**REQUIREMENT 1**
List each line in the records that contains the word "menu".

I think that 'just not caring' about just about anything about a person you are in a loving, emotionaly intensive, caring and healthy relationship with could indicate possible personality disorder indicators.


Could. Just like being impulsive, or sadistic, or dominant could be. But trying to draw personality disorders into the picture is just opening a big can of worms for no gain. Even if that were the case, it doesn't have to be an issue, as long as other things don't cause problems. I'm quite capable of ignoring things, but none of the professionals in the psychiatric field that I converse with on a regular basis, including the ones that treated my depression, with whom I have been very open, have indicated anything along the lines of a personality disorder, as a case in point.

Also, consider turning it on its head: even those people can hope to find a loved one they can share a mutually beneficial and emotionally satisfying relationship with.

quote:

For instance, you might feel a bit more skeptical if you switched the words... <snip> It indicates (or could) to me a couple of things... lack of real value of the person they 'own', and instead just a value in the service disassociatively provided to them by 'property',and/or a personality which has no concern for the feelings and well being of others... which in the extreme, points to antisocial disorder/sociopathic tendencies.


There is a huge difference between not caring and not being capable of caring, regardless of how you switch the words around. The former can be for any number of reasons, few of which involve anything along the lines of personality disorders, while the latter certainly is indicative of certain disorders.

**REQUIREMENT 2**
Rewrite the post about caring in relationships, everything from "Could. Just like" down to "satisfying relationship with.", changing "professionals" to "experts".

**RECORDS PROVIDED**

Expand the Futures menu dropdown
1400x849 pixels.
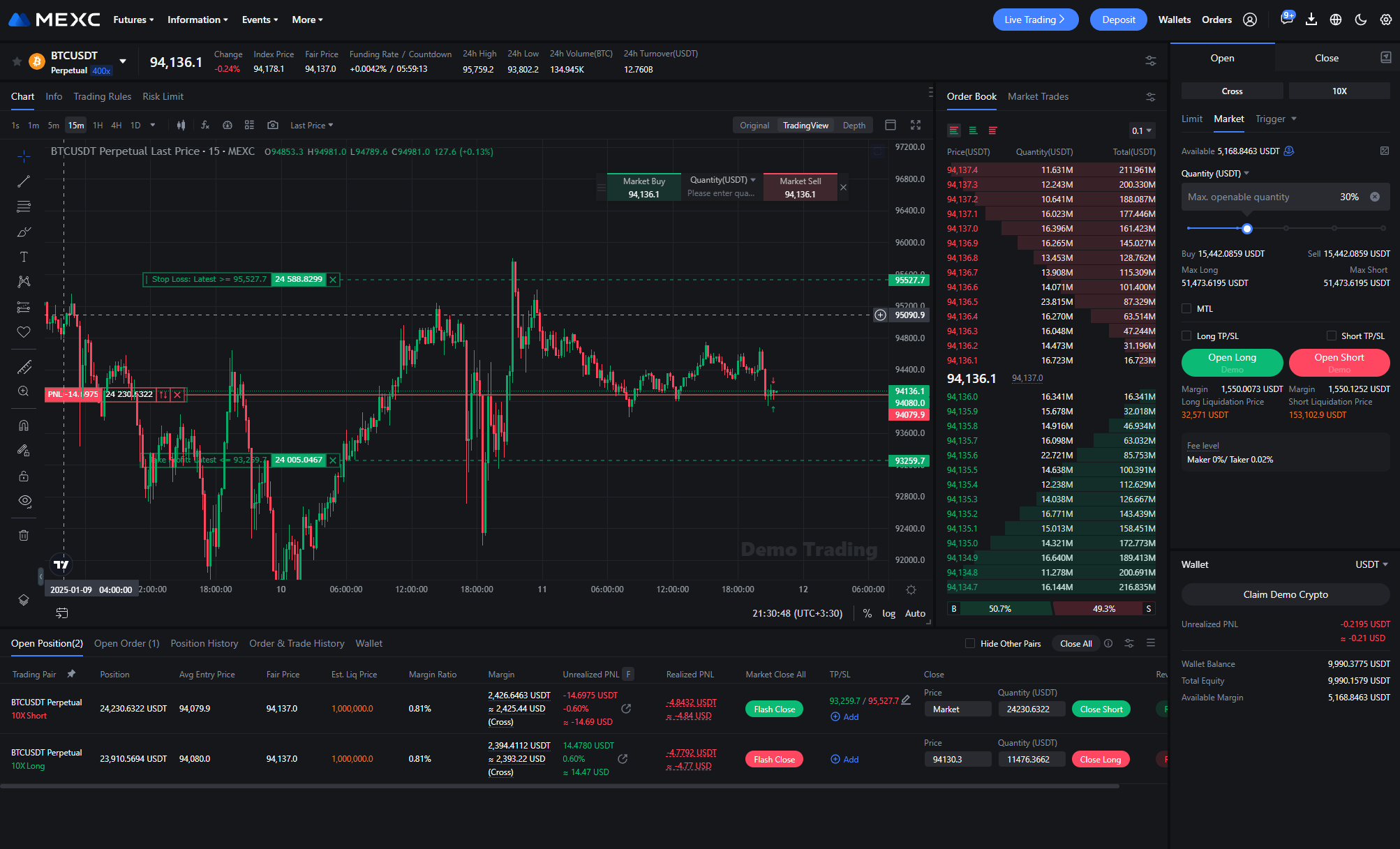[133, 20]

==

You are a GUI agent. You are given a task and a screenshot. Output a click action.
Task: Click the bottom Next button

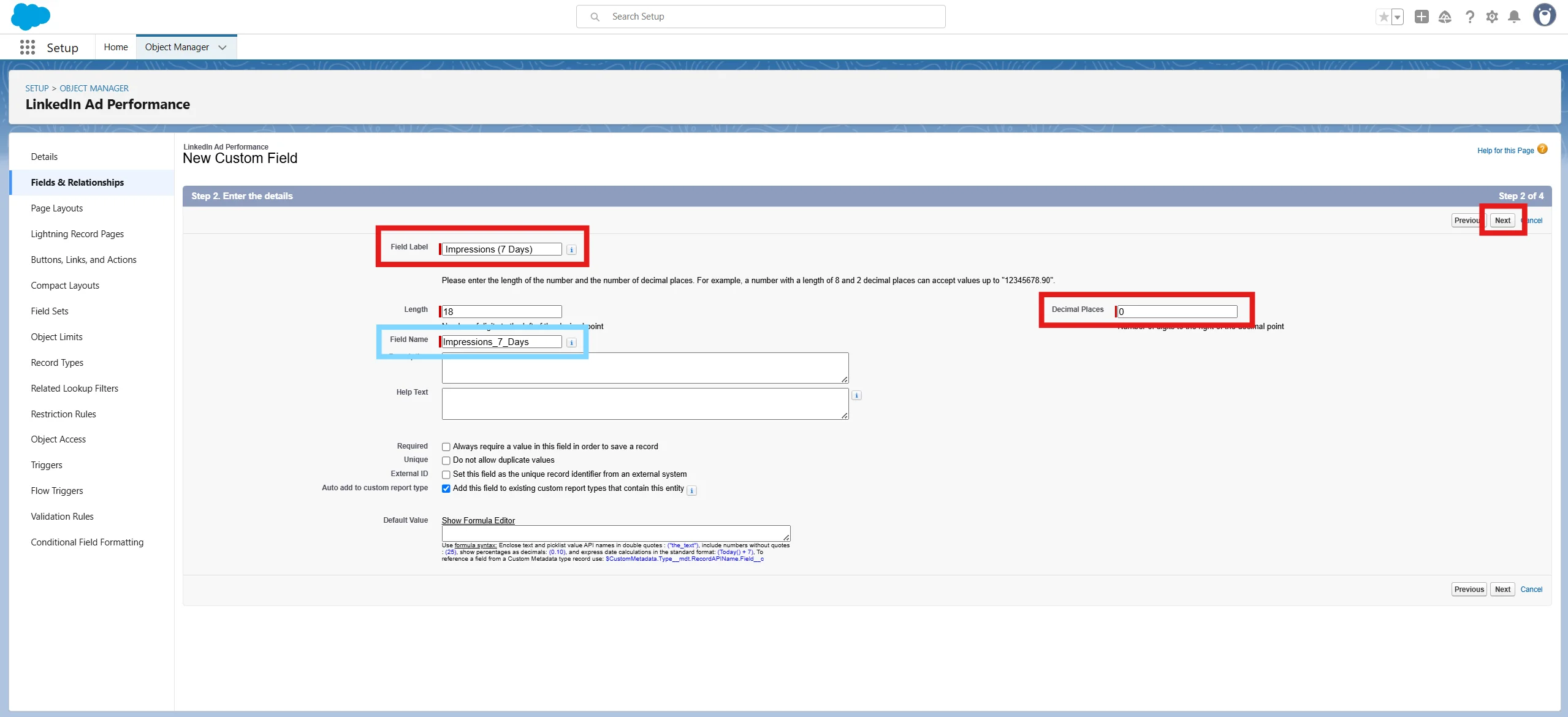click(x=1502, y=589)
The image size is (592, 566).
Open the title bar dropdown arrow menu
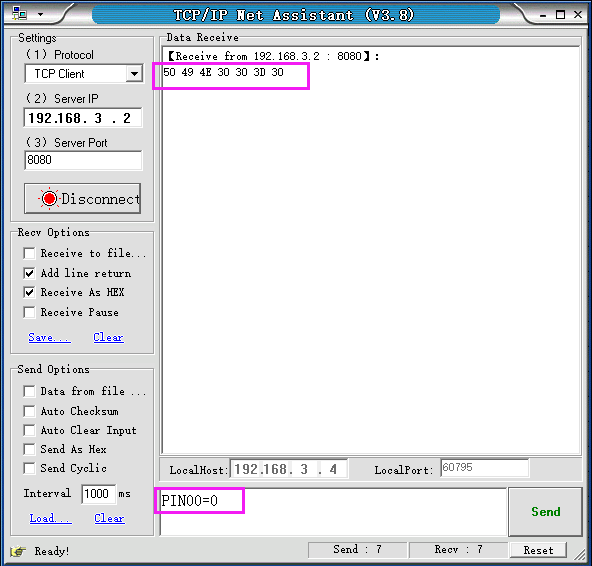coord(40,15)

==

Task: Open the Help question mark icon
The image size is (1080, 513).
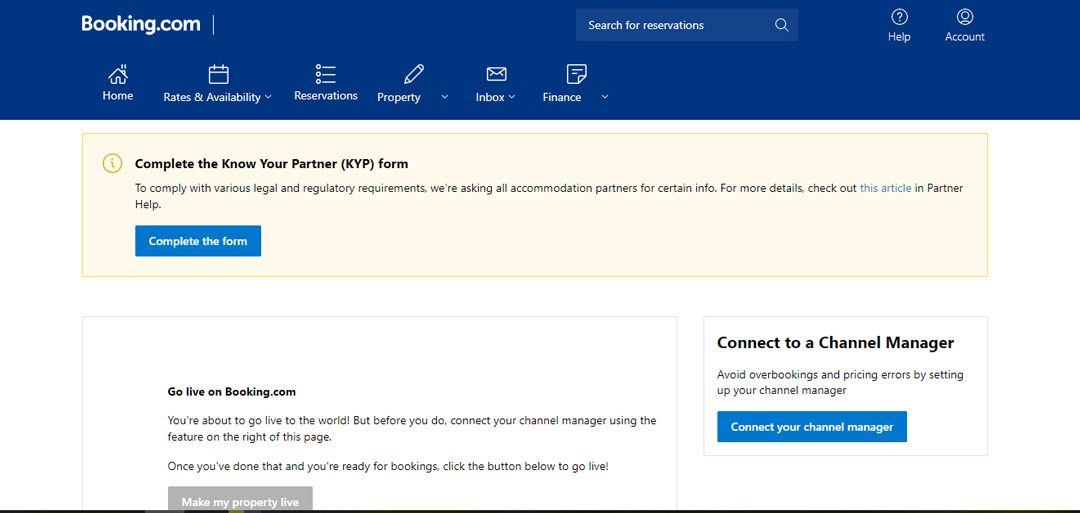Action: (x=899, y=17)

**EXPECTED OUTPUT 1**
Expand the Futures menu dropdown
Open the title bar dropdown arrow menu

**EXPECTED OUTPUT 2**
Could. Just like being impulsive, or sadistic, or dominant could be. But trying to draw personality disorders into the picture is just opening a big can of worms for no gain. Even if that were the case, it doesn't have to be an issue, as long as other things don't cause problems. I'm quite capable of ignoring things, but none of the experts in the psychiatric field that I converse with on a regular basis, including the ones that treated my depression, with whom I have been very open, have indicated anything along the lines of a personality disorder, as a case in point.

Also, consider turning it on its head: even those people can hope to find a loved one they can share a mutually beneficial and emotionally satisfying relationship with.